General Motors said it will triple its funding of European arm Opel and cut its request for state aid, in a bid to win over European governments and labor.
The US carmaker's decision to provide €1.9 billion ($2.57 billion) in equity and loans rather than just the planned €600 million means Opel will have enough cash to operate through the year. It had previously said it had enough liquidity to operate well into the second quarter.
"We hope that our strong commitment will be well received as a major milestone in our ongoing discussions about government guarantees to cover the remaining gap," Opel chief executive Nick Reilly said in a statement on Tuesday.
GM last year scrapped plans to sell Opel and asked European governments and workers to contribute to the cost of returning the carmaker to profitability.
But labor representatives have baulked at GM's plans to shut an Opel factory in Belgium and rescinded their promise to contribute €265 million in annual cost concessions.
Germany - where half of Opel's staff work and which was supposed to provide the lion's share of aid - had been cool to the idea of funneling taxpayer funds into Opel.
GM's plan for Opel envisages 8,300 job cuts factories across Europe, shuttering the Antwerp plant, 20% capacity cuts and a return to profit by 2012.
On Monday, Opel labor chief Klaus Franz had demanded that GM invest at least €1 billion to restructure Opel and improve its chances for getting state aid. GM had originally asked European countries with Opel plants - including Germany, Belgium, Britain, Austria, Poland and Spain - to contribute €2.7 billion of aid.
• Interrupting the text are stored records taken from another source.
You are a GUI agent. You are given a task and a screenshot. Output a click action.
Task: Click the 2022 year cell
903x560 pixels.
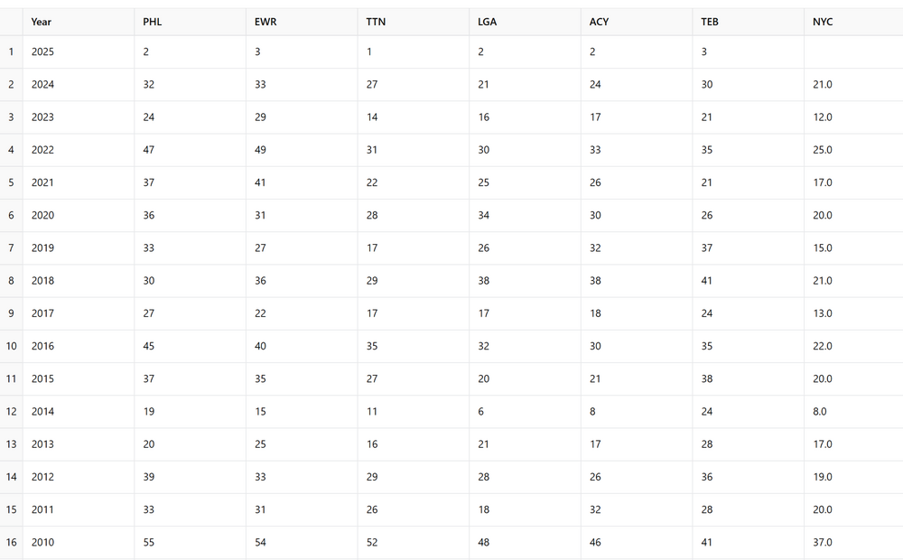pyautogui.click(x=79, y=150)
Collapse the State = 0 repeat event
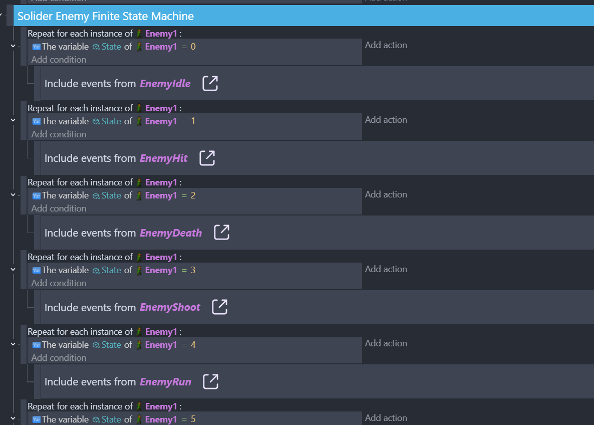 [x=13, y=46]
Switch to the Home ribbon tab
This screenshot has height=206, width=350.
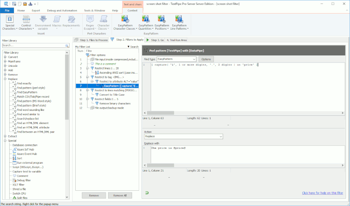coord(21,10)
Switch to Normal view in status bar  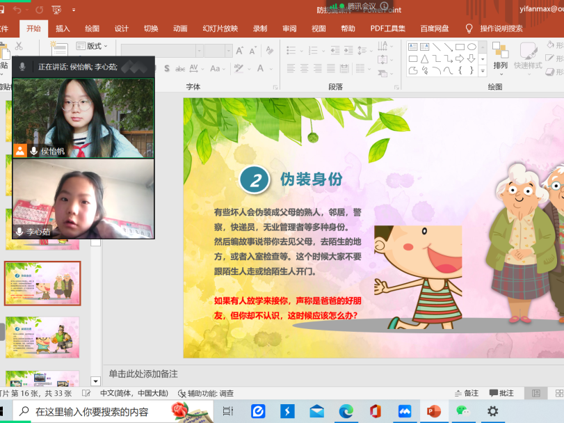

Opel said on Tuesday that the US carmaker has cut its request and is now asking the governments for less than €2 billion. It has also increased the total restructuring budget at the request of the governments.
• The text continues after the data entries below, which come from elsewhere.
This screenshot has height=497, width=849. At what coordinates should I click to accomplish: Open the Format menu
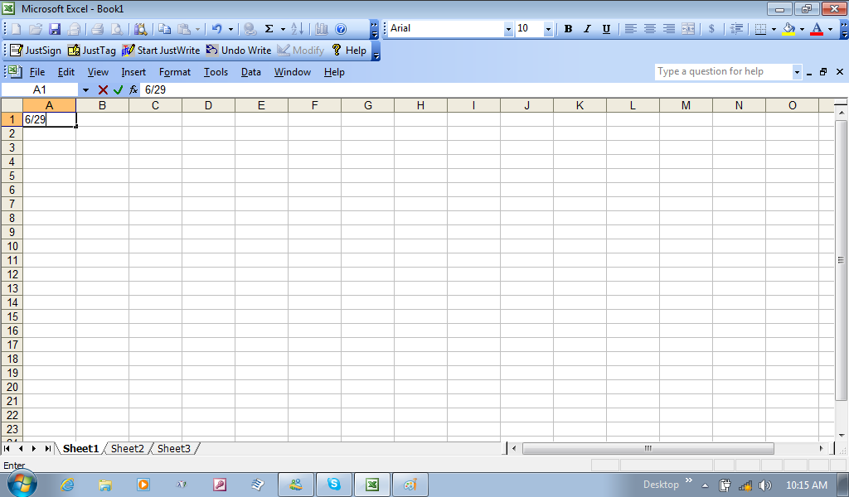(174, 72)
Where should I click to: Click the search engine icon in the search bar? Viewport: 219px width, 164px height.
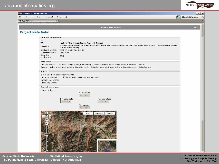click(179, 17)
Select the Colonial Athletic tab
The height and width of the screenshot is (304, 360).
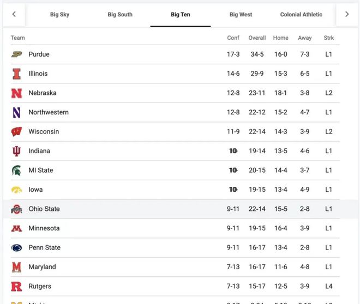coord(301,15)
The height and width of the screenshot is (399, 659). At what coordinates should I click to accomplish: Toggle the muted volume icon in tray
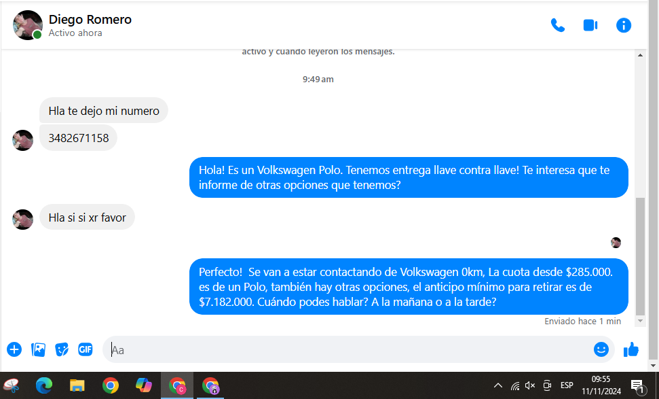pos(530,385)
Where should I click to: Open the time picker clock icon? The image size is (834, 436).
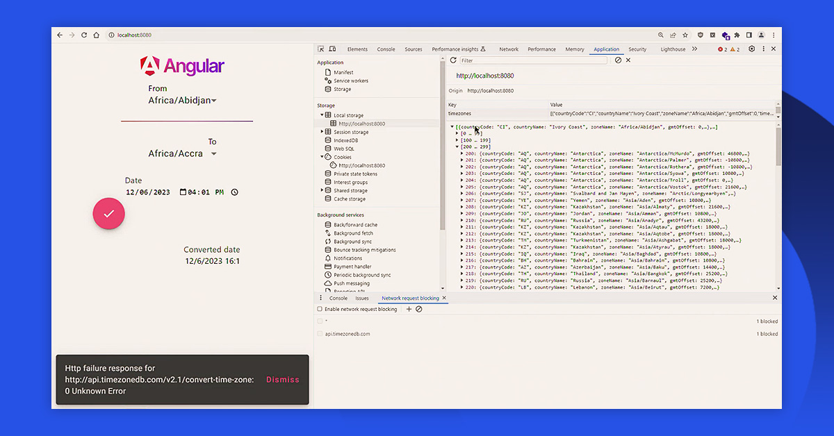[x=234, y=192]
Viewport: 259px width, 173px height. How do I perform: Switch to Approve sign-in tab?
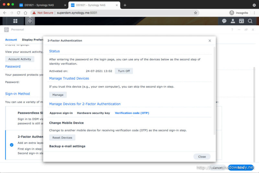click(61, 113)
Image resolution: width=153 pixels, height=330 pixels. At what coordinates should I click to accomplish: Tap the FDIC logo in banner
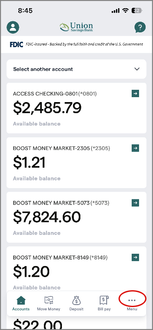[x=16, y=44]
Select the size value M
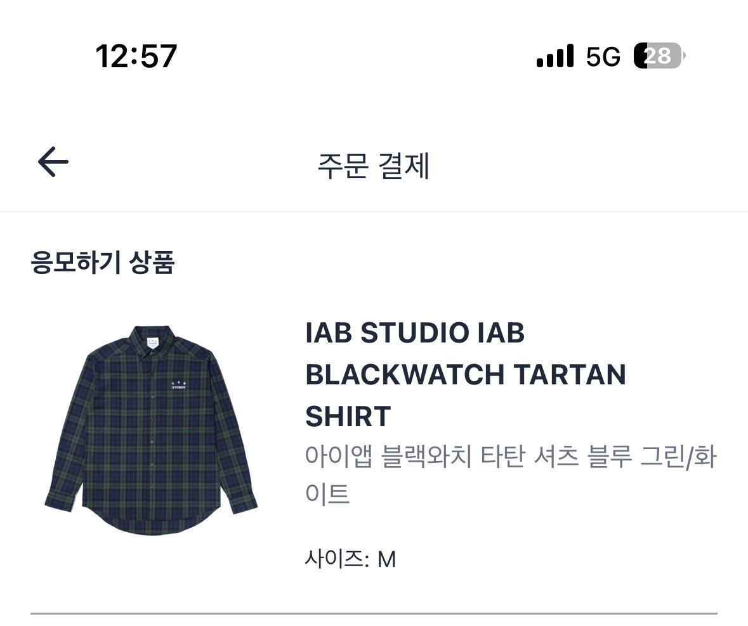Image resolution: width=748 pixels, height=626 pixels. click(386, 559)
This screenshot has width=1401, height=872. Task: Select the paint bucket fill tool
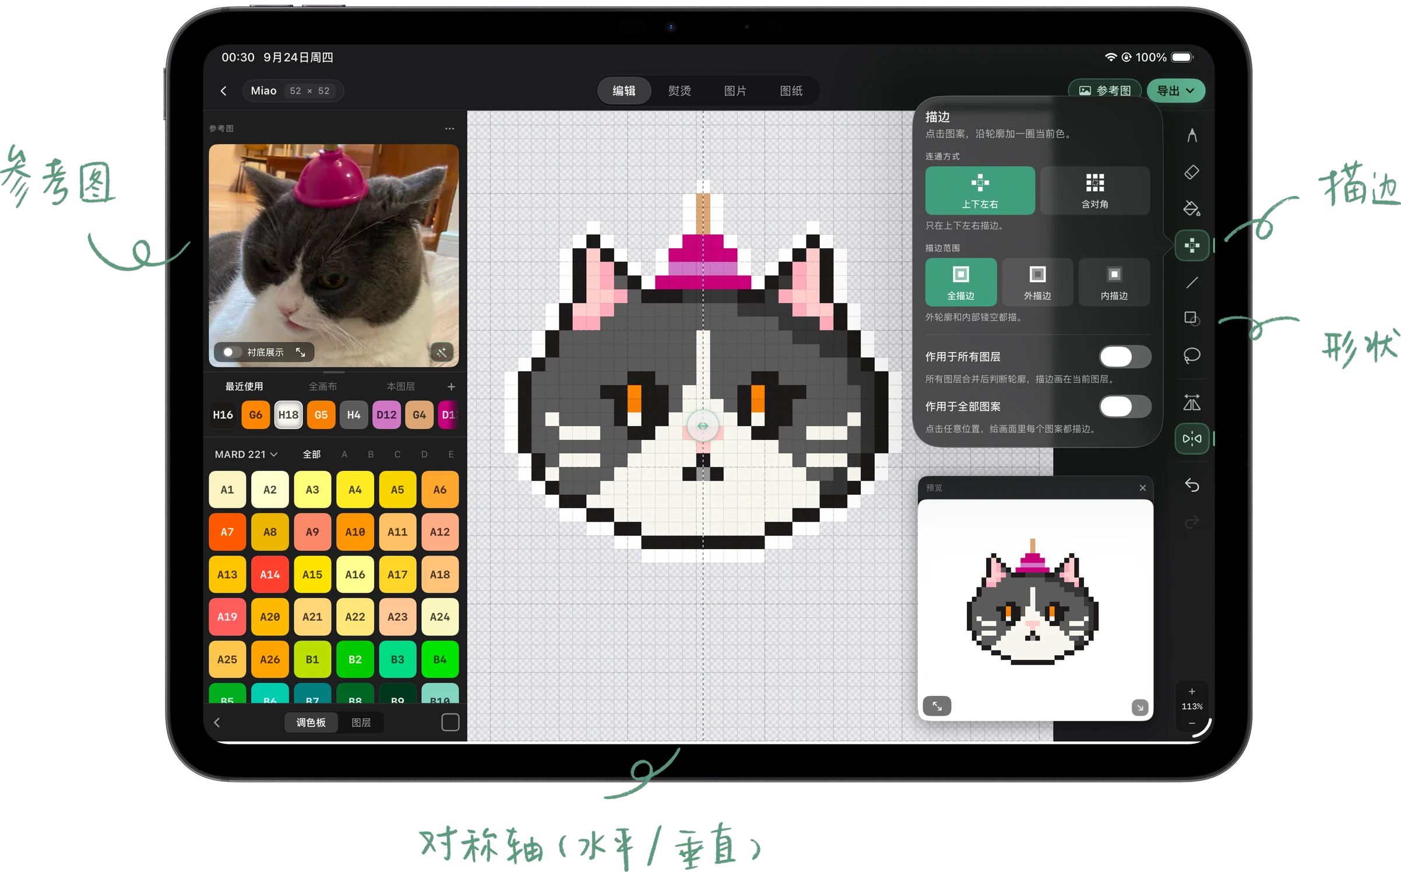[1191, 209]
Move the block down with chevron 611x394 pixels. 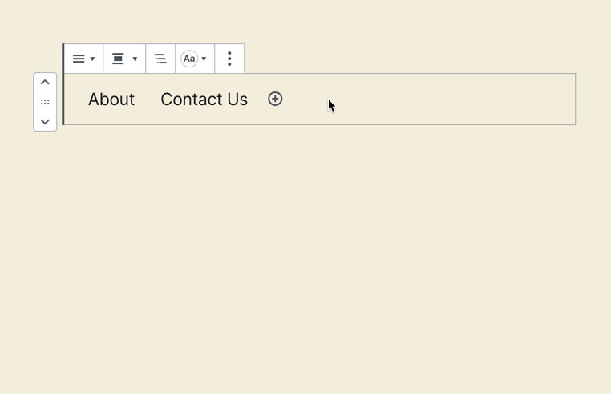click(x=45, y=121)
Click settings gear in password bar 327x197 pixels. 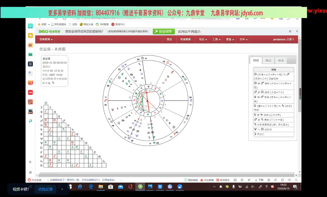pyautogui.click(x=290, y=32)
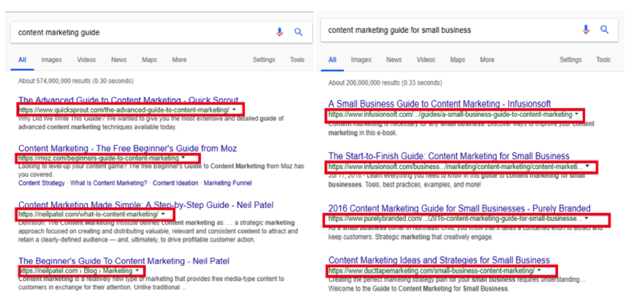Click Settings in right search toolbar
626x301 pixels.
[570, 60]
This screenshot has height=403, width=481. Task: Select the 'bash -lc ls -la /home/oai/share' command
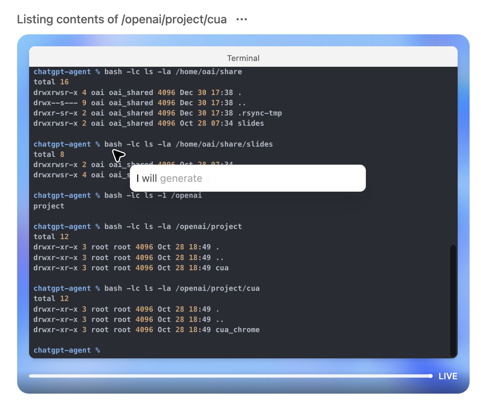(x=173, y=71)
"An additional €415 million had been requested by the respective European governments to offset the potential impact of adverse market developments," Opel said on Tuesday.
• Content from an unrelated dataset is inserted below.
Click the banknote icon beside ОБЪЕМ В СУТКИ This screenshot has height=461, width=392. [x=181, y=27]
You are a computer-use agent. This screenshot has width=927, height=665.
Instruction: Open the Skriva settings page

That raises the cost of restructuring Opel to about €3.7 billion, which Opel said would remove any potential liquidity risks this year.
At the same time, GM is now asking governments to contribute less than €2 billion in aid versus the €2.7 billion it previously wanted.
"It is of vital importance for GM to demonstrate our commitment for our European operations," GM chairman and CEO Ed Whitacre said in the statement. (Reuters)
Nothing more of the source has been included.